Program sumbangan buku ini diharapkan dapat mempercepat pencapaian target koleksi yang ideal. Dengan demikian, perpustakaan dapat menyediakan lebih banyak pilihan bacaan yang relevan dan beragam bagi seluruh lapisan masyarakat. Ini merupakan langkah konkret dalam membangun dan memperkuat budaya membaca di Provinsi Kepulauan Riau.

Mekanisme dan Manfaat Sumbangan Buku

Masyarakat yang berkeinginan untuk menyumbangkan buku dapat langsung menyerahkannya ke beberapa lokasi yang telah ditentukan. Penyerahan bisa dilakukan di Perpustakaan Provinsi Kepri yang berlokasi di Tanjungpinang, atau di UPT Perpustakaan Raja Muhammad Sani di Batam. Selain itu, masyarakat juga bisa menyerahkannya ke perpustakaan kabupaten/kota terdekat.

Setiap buku yang diterima nantinya akan melalui proses seleksi dan penilaian yang ketat sebelum dimasukkan ke dalam koleksi perpustakaan. Proses ini bertujuan untuk memastikan bahwa buku-buku yang menjadi bagian dari koleksi memenuhi standar kualitas dan relevansi yang dibutuhkan. Hal ini penting untuk menjaga mutu koleksi perpustakaan.

Selain untuk menambah koleksi perpustakaan daerah, buku-buku yang terkumpul juga akan disalurkan melalui berbagai program literasi yang dijalankan DPK Kepri. Program-program ini mencakup penyaluran buku ke taman baca, perpustakaan sekolah, hingga lembaga pemasyarakatan (lapas). Inisiatif ini memperluas jangkauan manfaat buku bagi masyarakat luas.

Bisri mencontohkan, beberapa waktu lalu seorang pelajar SMA yang melanjutkan pendidikan di luar negeri menyumbangkan seluruh koleksi novel miliknya kepada perpustakaan daerah. Kisah ini menjadi inspirasi bagi masyarakat lain untuk berbagi koleksi buku mereka yang masih layak. Sumbangan sekecil apapun akan sangat berarti dalam upaya peningkatan literasi.

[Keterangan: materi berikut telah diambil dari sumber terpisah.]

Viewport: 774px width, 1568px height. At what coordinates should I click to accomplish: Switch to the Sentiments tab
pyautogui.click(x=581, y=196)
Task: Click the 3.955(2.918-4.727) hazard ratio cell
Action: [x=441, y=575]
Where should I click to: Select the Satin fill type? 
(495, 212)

Peningkatan Indeks Pembangunan Literasi dan Gerakan Membaca

DPK Kepri, bersama dengan dinas perpustakaan kabupaten/kota di Kepri, berkomitmen penuh untuk memperkuat Indeks Pembangunan Literasi Masyarakat (IPLM). Upaya ini diwujudkan melalui penambahan koleksi buku secara berkelanjutan dan penguatan perpustakaan desa. Inisiatif ini juga mencakup pengembangan taman bacaan masyarakat di berbagai wilayah.

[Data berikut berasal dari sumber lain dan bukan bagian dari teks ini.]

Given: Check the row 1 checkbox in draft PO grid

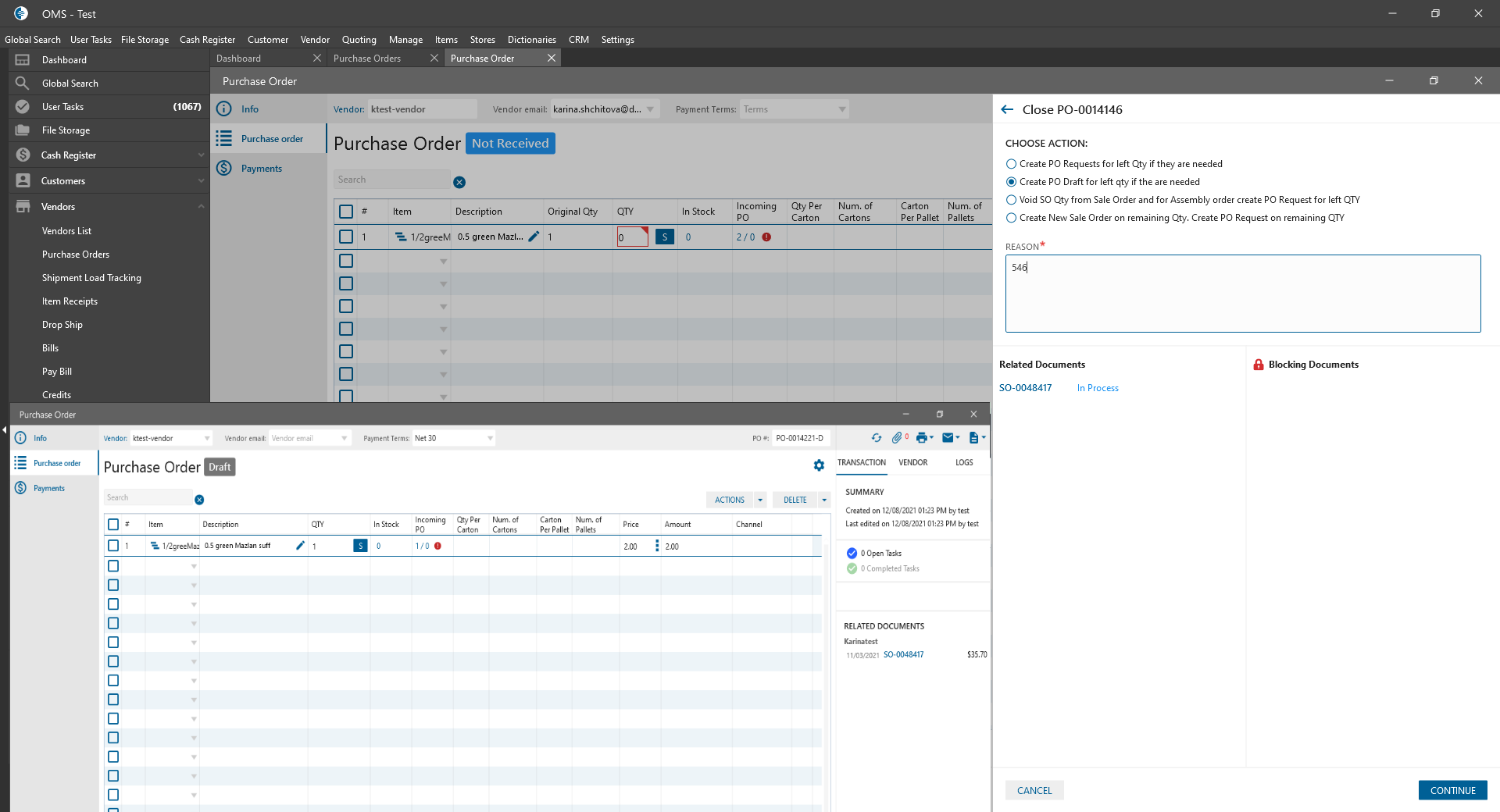Looking at the screenshot, I should [113, 546].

Peningkatan layanan digital melalui e-Library juga menjadi fokus utama dalam strategi DPK Kepri untuk meningkatkan literasi. Modernisasi layanan perpustakaan diharapkan dapat menarik minat baca generasi muda dan memfasilitasi akses informasi yang lebih luas. Langkah ini sejalan dengan perkembangan teknologi informasi saat ini.

Pihaknya juga terus mendorong Tingkat Kegemaran Membaca (TKGM) melalui Gerakan Keluarga Gemar Membaca. Inisiatif ini mencakup penyediaan ruang baca keluarga di berbagai tempat, termasuk mendorong kehadiran pojok baca di rumah, kantor pemerintahan, tempat ibadah, hingga kafe. Tujuan akhirnya adalah meningkatkan pemanfaatan fasilitas perpustakaan oleh masyarakat.

Bisri menekankan bahwa perhatian tidak hanya pada jumlah buku yang ditambah, tetapi juga bagaimana masyarakat semakin gemar membaca dan memanfaatkan fasilitas perpustakaan yang ada. Ini adalah upaya kolektif untuk menjadikan membaca sebagai bagian tak terpisahkan dari kehidupan sehari-hari masyarakat Kepulauan Riau.